In a separate statement, Rob Joyce, the White House cybersecurity coordinator, echoed the sentiment, saying the U.S. needs an additional 300,000 cybersecurity experts to protect the country.

Joyce also recommended the American public not use security software from Kaspersky Lab. The Russian antivirus provider has been in the spotlight for alleged ties to the Russian government. This skepticism and caution against using Kaspersky lab products is not supported by any public evidence, and the company’s founder has denied the allegations.

However, Joyce was clear in his statement to CBS News, saying he wouldn’t advise his friends or family to use Kaspersky Lab software.
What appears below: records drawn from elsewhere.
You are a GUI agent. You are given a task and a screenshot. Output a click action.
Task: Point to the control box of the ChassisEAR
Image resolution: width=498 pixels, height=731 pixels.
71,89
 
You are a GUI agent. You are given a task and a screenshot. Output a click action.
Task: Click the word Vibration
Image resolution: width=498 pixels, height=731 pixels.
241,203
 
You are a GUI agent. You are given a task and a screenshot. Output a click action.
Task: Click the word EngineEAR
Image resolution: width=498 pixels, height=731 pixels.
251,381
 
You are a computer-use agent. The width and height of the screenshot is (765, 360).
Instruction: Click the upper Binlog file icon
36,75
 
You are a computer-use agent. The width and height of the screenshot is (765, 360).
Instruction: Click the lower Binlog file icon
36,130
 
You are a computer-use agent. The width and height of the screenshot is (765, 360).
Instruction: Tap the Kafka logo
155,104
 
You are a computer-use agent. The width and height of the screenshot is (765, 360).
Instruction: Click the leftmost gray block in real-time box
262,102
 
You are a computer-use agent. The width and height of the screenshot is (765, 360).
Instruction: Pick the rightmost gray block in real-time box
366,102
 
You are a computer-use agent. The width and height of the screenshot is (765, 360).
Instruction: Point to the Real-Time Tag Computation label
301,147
“I worry that, as a nation state, Russia really hasn’t done the right things for this country, and they have a lot of control and latitude over the information that goes to companies in Russia.”

In other news:

  • Facebook awarded $100,000 to a group of researchers who identified a way to detect credential spear-phishing attacks in enterprises in real time. The money was given to the researchers as part of its annual Internet Defense Prize partnership with the USENIX Association. The research team — Grant Ho, University of California, Berkeley; Aashish Sharma, Lawrence Berkeley National Laboratory; Mobin Javed, University of California, Berkeley; Vern Paxson, University of California, Berkeley and International Computer Science Institute; and David Wagner, University of California, Berkeley — presented their findings at the USENIX Security Symposium in Vancouver, B.C. Compared to a traditional spear-phishing detection method, the researchers said the new technique, called Directed Anomaly Scoring, detects nine times as many attacks. They also said an analyst would be able to look into a month’s worth of attack alerts in just 15 minutes. Facebook was drawn to this technique because of its applicability to social-engineering attack detection.
  • Users of the Enigma cryptocurrency investor platform were tricked into giving around $500,000 to attackers. The attackers gained access to the Enigma domain and a Slack administrator account, and they were able to use that information to send phishing emails to Enigma users. The targeted users received emails shortly before Enigma’s Token Sale — also called an initial coin offering (ICO) — offering them token sales prior to the ICO. Some users believed the phishing scam and sent their cryptocurrency to wallet addresses controlled by the attackers. While Enigma detected the attack immediately and sent out warnings to its users not to fall for the scam, the message didn’t reach them all in time. The attackers were able to get around $500,000 in Enigma’s cryptocurrency, Ethereum.
  • A new attack called Ropemaker can change the content of an email after it’s delivered to add malicious URLs. Email security company Mimecast explained in a blog post that “this remote-control-ability could enable bad actors to direct unwitting users to malicious Web sites or cause other harmful consequences using a technique that could bypass common security controls and fool even the most security savvy users. Ropemaker could be leveraged in ways that are limited only by the creativity of the threat actors, which experience tells us, is often unlimited.” The company also noted that it hasn’t seen any exploits of Ropemaker in the wild yet, but it still undermines the assumption that emails cannot be altered after they are sent.